_Your instructions_
Starting at the line below holding "950x604 pixels. How" and stopping at the line holding "The height and width of the screenshot is (702, 1568).", print every line exactly, both ends included, and leave the rest out.

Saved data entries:
--------------------

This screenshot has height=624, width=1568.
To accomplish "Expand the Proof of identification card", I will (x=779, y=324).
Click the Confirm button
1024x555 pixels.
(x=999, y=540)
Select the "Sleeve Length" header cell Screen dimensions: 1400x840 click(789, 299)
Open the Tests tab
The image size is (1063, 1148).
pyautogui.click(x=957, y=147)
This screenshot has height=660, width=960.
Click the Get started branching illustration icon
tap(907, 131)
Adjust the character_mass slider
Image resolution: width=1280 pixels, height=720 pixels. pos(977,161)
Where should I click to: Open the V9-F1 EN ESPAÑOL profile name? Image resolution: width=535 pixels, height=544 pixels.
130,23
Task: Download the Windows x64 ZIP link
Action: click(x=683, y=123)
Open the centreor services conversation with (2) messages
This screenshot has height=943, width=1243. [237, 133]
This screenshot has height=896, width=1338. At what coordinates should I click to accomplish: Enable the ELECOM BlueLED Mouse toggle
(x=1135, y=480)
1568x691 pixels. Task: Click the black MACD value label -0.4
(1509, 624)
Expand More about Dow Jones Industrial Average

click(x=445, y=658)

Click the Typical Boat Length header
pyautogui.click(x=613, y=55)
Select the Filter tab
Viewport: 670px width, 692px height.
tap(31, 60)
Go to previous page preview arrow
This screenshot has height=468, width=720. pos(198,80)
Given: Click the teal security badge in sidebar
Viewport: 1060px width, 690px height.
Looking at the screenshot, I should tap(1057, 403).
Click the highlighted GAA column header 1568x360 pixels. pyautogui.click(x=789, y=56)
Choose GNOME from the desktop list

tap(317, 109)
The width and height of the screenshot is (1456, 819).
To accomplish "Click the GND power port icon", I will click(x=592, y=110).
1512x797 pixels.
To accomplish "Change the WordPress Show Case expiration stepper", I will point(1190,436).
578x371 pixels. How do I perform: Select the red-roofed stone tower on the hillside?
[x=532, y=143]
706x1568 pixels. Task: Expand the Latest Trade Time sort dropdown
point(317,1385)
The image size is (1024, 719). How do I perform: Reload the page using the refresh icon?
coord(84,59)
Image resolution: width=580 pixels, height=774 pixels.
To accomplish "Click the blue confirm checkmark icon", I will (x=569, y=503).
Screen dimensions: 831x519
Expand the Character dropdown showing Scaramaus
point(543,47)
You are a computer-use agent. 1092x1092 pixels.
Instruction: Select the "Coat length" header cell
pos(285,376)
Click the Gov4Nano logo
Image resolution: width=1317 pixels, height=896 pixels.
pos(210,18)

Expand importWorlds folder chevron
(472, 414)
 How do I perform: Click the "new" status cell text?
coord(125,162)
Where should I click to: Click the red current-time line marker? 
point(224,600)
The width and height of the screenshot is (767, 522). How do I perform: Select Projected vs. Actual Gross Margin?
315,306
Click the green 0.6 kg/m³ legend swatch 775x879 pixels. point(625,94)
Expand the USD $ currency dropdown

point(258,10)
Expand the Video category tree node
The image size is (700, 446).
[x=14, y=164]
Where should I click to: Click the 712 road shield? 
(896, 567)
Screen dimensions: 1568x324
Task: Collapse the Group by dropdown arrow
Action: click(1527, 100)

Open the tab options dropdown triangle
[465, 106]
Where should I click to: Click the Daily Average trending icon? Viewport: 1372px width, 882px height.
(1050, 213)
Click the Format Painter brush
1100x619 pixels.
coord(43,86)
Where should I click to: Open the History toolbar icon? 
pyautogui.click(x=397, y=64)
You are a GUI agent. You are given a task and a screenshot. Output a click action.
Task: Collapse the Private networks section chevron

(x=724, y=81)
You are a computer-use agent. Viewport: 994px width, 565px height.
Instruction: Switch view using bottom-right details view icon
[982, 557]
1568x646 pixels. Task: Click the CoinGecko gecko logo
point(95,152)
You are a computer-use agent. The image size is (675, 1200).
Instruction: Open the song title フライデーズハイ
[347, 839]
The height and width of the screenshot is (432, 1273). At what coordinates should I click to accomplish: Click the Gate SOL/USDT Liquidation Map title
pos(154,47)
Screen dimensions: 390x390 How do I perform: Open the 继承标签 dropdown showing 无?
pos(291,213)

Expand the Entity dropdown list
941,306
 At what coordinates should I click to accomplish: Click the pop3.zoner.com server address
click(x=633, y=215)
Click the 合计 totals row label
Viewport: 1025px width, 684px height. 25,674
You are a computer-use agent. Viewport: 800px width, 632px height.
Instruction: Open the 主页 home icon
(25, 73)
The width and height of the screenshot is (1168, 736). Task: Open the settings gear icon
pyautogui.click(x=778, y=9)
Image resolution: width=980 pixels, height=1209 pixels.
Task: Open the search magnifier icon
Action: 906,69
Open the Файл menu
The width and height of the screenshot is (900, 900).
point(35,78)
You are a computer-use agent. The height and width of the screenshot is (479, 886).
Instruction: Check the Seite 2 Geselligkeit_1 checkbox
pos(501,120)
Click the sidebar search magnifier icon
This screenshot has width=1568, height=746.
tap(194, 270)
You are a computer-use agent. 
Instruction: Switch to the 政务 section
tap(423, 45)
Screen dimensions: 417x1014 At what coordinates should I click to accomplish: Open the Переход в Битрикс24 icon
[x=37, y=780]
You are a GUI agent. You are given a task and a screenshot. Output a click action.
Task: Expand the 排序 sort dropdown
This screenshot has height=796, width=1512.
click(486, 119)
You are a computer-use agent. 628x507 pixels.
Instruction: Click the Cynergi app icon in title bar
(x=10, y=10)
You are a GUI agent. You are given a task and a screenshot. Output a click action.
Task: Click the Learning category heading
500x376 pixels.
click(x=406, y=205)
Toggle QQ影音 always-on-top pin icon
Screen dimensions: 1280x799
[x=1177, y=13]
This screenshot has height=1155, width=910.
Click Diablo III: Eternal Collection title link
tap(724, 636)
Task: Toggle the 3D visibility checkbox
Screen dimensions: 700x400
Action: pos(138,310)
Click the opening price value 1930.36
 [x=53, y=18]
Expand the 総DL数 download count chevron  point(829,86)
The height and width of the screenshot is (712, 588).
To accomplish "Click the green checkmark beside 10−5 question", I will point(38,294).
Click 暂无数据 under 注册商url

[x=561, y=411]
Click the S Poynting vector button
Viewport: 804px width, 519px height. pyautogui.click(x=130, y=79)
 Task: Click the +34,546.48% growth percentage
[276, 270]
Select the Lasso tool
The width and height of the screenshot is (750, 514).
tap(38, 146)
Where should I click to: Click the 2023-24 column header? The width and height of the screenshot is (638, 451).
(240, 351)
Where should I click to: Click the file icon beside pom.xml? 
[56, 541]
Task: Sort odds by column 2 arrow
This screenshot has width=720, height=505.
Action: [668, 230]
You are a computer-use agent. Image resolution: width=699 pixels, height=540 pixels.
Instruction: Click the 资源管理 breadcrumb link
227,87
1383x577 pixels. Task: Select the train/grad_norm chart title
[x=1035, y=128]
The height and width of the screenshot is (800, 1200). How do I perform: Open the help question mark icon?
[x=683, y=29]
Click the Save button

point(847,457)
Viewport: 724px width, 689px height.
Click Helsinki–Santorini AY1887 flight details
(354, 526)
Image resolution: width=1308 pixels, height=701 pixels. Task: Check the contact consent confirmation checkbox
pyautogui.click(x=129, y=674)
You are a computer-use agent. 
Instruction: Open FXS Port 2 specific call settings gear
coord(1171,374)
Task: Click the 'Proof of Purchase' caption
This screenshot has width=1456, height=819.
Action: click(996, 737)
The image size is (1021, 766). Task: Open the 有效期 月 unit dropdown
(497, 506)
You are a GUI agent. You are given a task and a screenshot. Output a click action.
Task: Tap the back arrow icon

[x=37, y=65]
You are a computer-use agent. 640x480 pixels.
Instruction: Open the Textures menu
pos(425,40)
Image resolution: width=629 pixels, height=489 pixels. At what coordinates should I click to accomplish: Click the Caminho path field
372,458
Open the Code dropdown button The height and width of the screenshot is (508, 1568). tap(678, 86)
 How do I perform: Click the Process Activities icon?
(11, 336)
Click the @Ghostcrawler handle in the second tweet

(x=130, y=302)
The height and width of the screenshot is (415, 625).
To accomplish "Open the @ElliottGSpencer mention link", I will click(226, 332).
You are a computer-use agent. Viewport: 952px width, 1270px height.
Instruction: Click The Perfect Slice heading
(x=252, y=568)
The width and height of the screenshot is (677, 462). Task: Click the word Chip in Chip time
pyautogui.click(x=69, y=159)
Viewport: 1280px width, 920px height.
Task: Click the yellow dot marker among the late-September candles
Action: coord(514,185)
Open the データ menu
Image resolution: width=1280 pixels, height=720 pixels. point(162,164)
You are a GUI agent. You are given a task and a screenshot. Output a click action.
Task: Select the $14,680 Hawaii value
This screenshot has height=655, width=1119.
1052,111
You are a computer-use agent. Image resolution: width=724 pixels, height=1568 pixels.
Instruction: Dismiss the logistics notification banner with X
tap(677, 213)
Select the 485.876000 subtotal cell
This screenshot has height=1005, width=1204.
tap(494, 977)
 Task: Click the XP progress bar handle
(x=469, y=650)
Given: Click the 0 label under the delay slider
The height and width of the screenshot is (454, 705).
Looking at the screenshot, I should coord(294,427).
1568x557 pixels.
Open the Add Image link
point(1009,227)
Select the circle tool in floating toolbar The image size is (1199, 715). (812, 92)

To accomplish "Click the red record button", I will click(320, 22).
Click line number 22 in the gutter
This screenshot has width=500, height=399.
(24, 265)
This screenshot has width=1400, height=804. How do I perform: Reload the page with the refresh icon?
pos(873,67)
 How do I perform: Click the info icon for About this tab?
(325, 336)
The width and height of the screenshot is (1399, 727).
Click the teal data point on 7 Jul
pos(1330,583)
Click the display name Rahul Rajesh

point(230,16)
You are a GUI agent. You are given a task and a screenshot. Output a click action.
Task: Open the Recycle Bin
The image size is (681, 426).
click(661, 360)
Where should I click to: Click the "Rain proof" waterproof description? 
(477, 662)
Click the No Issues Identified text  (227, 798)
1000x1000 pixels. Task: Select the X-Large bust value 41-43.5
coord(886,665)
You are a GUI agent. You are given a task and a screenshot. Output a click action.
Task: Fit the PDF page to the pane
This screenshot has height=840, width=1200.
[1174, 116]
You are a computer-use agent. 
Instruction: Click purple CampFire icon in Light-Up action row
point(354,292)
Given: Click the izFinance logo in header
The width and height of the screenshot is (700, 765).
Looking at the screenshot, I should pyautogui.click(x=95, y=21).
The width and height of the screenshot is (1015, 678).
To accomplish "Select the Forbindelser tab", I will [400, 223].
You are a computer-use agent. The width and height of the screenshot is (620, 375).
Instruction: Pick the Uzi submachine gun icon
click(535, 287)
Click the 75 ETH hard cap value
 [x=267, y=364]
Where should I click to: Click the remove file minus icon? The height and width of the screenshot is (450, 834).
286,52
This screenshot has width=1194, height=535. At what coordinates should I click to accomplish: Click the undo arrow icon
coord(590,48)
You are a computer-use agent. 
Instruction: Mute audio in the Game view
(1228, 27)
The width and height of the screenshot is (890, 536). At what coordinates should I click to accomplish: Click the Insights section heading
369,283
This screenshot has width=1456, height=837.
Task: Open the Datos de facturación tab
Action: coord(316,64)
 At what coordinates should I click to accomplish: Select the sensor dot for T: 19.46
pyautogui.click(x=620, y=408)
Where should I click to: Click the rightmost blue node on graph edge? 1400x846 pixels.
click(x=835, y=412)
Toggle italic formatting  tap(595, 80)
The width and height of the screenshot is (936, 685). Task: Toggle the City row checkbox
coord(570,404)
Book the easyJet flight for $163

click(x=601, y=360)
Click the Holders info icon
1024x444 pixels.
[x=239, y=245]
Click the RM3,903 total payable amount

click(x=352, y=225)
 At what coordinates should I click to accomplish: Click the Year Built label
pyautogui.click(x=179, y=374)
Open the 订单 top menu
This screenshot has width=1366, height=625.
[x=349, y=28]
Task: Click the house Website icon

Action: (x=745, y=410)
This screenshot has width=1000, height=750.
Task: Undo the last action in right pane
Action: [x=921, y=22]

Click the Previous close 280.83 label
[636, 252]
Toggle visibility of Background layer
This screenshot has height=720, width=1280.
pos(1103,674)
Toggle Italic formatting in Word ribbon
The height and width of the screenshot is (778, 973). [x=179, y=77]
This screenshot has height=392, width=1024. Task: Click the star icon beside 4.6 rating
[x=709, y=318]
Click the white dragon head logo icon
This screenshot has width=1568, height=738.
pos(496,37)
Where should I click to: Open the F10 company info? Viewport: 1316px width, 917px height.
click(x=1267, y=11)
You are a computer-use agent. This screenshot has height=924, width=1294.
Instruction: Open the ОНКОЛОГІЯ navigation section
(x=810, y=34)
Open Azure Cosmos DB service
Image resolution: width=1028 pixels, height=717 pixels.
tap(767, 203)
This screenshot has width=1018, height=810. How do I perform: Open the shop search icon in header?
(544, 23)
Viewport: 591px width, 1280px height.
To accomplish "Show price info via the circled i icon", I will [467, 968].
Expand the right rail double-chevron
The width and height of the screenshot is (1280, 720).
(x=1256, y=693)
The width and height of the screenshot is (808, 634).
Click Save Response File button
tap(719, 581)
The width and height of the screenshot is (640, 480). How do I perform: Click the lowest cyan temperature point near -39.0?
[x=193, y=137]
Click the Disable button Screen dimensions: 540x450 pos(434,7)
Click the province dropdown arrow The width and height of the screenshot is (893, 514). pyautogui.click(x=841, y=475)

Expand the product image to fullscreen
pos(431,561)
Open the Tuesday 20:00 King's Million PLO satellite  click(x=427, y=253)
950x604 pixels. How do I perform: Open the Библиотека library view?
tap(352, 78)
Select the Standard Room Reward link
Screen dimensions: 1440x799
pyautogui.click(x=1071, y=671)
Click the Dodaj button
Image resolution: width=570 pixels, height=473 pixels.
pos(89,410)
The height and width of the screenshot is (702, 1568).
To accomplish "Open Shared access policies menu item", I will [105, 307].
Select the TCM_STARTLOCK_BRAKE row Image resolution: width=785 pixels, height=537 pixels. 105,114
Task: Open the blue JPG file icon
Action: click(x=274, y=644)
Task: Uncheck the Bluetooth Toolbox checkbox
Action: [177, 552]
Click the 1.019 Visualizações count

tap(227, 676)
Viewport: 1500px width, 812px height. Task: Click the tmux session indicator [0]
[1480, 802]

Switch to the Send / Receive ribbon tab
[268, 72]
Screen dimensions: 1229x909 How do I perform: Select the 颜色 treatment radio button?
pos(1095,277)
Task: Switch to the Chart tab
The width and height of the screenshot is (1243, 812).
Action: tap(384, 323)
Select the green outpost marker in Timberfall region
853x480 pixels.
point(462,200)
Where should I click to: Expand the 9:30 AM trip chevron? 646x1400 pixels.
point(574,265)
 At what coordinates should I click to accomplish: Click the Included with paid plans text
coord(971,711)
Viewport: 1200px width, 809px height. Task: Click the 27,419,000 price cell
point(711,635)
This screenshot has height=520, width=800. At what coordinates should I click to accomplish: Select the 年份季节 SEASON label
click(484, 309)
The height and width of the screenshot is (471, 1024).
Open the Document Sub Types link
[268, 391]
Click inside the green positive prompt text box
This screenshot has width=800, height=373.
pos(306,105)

--------------------

_Result of the exercise_
950x604 pixels. How do I perform: Open the Библиотека library view?
tap(352, 78)
Select the Standard Room Reward link
Screen dimensions: 1440x799
pyautogui.click(x=1071, y=671)
Click the Dodaj button
Image resolution: width=570 pixels, height=473 pixels.
pos(89,410)
The height and width of the screenshot is (702, 1568).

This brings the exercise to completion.